You might also want to clamp down the outside of the acrylic as well to ensure that the tape does not break loose. This will ensure that the Acrylic is fastened as solid as possible which will minimize any movement, flex or vibration.
Guideline 2 – Use The Right Bit
You will never get the best results using wood bits to cut acrylic as cutting and chip removal is key. We recommend using a bit that is specifically designed for cutting acrylic. We found that we get the best results using an “O-Flute” end mill. If you read online, many posts will have you use the largest diameter end mill that you can. While this might be true on an industrial-size CNC, on the STEPCRAFT, we have the best success with 1/8″ diameter “O-Flute” end mills. The one we recommend the most is: Amana 51410 1/8″Dx1/8″SHK SPIRAL O PLASTIC
Guideline 3 – Set The Correct Feed Rate
We have found that the best feed rate for a STEPCRAFT 2 series CNC machine using a STEPCRAFT HF-500 Spindle is 30 mm/sec and using a KRESS 800W or MM-1000 Spindles, we found the best feed rate to be 38 mm/sec. A good rule of thumb would be to set the feed rate on the lower end and then you can always increase the speed using the F-SET setting in UCCNC while the job is running. If you determine that you are getting the best results with an F-SET of 120% then you can simply multiply the current feed rate x 120% and make that the new feed rate for that tool. Then the next time you run a job, leave F-SET to 100%. Of course, on the Kress or MM-1000 you can simply make RPM adjustments by turning the speed control knob while the job is running.
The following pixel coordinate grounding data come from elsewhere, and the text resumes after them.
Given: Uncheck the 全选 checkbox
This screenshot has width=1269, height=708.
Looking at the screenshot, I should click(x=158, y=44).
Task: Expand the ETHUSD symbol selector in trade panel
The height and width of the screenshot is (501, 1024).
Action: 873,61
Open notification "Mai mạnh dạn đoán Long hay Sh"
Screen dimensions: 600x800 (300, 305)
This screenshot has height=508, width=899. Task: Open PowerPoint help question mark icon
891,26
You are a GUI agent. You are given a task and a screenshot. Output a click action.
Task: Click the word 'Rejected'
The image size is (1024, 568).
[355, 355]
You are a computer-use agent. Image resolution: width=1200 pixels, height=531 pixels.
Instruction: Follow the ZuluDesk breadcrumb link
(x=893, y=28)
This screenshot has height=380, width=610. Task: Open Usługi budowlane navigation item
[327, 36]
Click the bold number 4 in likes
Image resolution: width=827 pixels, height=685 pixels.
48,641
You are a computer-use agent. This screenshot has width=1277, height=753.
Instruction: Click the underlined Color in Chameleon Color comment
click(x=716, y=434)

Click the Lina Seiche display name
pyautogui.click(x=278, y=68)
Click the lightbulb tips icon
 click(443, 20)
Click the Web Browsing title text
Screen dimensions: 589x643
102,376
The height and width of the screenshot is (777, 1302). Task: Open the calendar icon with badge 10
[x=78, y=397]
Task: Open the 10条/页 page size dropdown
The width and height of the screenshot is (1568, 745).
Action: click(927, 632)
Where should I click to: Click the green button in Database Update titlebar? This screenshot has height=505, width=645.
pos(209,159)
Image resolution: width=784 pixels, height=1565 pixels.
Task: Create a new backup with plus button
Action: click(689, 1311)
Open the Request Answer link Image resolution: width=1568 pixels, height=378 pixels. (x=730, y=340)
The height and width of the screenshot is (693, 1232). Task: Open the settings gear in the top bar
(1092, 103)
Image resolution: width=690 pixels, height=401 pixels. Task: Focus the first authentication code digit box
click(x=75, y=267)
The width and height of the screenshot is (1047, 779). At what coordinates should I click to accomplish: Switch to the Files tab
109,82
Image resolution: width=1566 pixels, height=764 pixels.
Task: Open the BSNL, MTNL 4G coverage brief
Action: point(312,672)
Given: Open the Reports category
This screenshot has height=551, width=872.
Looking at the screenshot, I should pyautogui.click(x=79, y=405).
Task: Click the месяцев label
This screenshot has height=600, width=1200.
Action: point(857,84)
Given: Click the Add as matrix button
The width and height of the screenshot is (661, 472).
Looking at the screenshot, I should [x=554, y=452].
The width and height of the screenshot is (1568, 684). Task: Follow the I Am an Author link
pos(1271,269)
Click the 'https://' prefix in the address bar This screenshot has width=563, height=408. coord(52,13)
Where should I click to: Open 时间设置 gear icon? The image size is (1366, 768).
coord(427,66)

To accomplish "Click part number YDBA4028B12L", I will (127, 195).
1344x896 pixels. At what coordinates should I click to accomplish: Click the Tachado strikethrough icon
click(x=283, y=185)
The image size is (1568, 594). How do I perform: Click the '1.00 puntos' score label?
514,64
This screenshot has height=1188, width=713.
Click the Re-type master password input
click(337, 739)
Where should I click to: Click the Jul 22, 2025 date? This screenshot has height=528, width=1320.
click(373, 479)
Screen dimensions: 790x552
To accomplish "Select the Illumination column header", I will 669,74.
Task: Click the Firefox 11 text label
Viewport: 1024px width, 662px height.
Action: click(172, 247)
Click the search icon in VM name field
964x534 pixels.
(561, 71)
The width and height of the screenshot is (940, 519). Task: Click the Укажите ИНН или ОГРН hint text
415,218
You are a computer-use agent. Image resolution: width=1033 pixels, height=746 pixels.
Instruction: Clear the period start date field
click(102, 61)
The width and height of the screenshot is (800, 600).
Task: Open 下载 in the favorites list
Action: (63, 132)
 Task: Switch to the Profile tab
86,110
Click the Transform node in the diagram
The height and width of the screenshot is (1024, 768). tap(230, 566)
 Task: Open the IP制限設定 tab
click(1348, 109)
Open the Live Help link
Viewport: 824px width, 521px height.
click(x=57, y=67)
The idea is to get good clean chips from your cut without any melting of the plastic as its being cut.
Guideline 4 – Set The Correct RPM
We have found that the optimal cutting RPM for acrylic with the recommended O-Flute bit above is 18,000 RPM. While you can use a faster RPM, you might have to increase your feed rate to prevent melting of the plastic. Our tests have shown the above to give the best results, but there may be a slight deviation between different brands/types of acrylic. Keep track of your settings and results so you can easily recall then for future job runs.
Guideline 5 – Set Your Pass Depth
Our normal guideline is 1/2 the diameter of the bit, which is a good starting point for many types of materials. However, a pass depth of .0625″ seems to provide the best results using the above end mill and settings.
Guideline 6 – Set The Cut Direction To “Conventional”
Because of the direction that the cutter is rotating, we get the best results setting the cut direction, or the direction that the machine will move the cutter, to “Conventional”, or Clockwise.
Guideline 7 – Use The Ramp Feature
Vectric programs all have the ability to set a ramp for each tool path. We recommend using a ramp when working with acrylic to allow the bit to enter the material at an angle as it lowers rather than plunging straight down. A smooth ramp of around 1-3 inches, depending on the size of the part, will give the best results.
Guideline 8 – Save Your Bit In The Tool Database
If using Vectric programs for your tool path creation, we recommend copying a 1/8″ end mill and renaming it “O-FLUTE FOR ACRYLIC” and then optimize your tool, settings for that tool. Now whenever you run acrylic again, you can simply reuse that tool and everything will be set for you.